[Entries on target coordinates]

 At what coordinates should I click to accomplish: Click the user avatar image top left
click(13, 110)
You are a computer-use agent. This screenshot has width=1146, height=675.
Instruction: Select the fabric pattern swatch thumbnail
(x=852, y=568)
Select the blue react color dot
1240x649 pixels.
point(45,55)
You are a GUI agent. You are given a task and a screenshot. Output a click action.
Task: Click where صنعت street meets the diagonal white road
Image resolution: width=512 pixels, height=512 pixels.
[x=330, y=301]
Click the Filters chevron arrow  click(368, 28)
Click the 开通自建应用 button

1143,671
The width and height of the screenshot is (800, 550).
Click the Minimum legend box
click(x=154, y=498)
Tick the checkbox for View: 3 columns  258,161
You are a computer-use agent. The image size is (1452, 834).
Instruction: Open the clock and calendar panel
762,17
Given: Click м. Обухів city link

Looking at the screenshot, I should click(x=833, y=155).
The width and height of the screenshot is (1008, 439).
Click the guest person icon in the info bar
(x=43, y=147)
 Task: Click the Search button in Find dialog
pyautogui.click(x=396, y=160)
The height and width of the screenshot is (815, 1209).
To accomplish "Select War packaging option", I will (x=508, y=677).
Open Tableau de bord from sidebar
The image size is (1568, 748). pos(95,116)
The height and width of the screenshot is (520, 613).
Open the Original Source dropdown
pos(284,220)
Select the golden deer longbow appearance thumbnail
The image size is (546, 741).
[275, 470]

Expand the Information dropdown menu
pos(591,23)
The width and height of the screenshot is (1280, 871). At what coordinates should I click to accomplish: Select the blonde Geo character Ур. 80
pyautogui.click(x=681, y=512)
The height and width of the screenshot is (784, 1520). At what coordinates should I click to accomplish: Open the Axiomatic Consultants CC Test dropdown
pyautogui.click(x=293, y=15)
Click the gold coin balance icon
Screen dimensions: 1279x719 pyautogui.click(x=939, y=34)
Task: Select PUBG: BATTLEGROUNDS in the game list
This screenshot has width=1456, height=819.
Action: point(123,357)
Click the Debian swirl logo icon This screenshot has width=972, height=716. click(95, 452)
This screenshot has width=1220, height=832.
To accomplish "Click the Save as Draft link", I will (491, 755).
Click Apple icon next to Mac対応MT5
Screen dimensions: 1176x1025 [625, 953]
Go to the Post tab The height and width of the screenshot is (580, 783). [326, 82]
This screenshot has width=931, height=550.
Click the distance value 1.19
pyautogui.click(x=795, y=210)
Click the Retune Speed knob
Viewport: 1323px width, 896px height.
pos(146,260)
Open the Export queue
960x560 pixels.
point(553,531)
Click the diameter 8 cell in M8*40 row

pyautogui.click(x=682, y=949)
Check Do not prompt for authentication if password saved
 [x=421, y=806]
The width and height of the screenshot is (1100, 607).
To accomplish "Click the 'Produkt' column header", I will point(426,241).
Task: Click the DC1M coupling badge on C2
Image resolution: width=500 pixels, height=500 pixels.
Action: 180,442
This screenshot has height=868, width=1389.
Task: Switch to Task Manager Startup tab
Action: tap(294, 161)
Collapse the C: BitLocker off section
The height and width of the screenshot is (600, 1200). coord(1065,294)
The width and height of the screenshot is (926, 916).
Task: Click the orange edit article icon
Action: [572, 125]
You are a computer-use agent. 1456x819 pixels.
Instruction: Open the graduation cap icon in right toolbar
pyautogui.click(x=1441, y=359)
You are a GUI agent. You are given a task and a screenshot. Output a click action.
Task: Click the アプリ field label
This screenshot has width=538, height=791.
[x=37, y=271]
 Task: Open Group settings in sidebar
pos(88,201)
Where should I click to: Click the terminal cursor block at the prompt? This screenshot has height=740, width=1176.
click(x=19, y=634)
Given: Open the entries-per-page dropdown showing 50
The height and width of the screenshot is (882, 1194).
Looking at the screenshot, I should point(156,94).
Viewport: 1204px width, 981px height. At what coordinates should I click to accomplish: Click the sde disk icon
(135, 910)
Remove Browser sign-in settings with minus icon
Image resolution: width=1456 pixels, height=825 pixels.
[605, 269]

> _GIVEN TASK_:
Find every line in the listing above that contains the word "button" and copy each one out in full.

> _OUTPUT OF THE TASK_:
Click the 开通自建应用 button
 Task: Click the Search button in Find dialog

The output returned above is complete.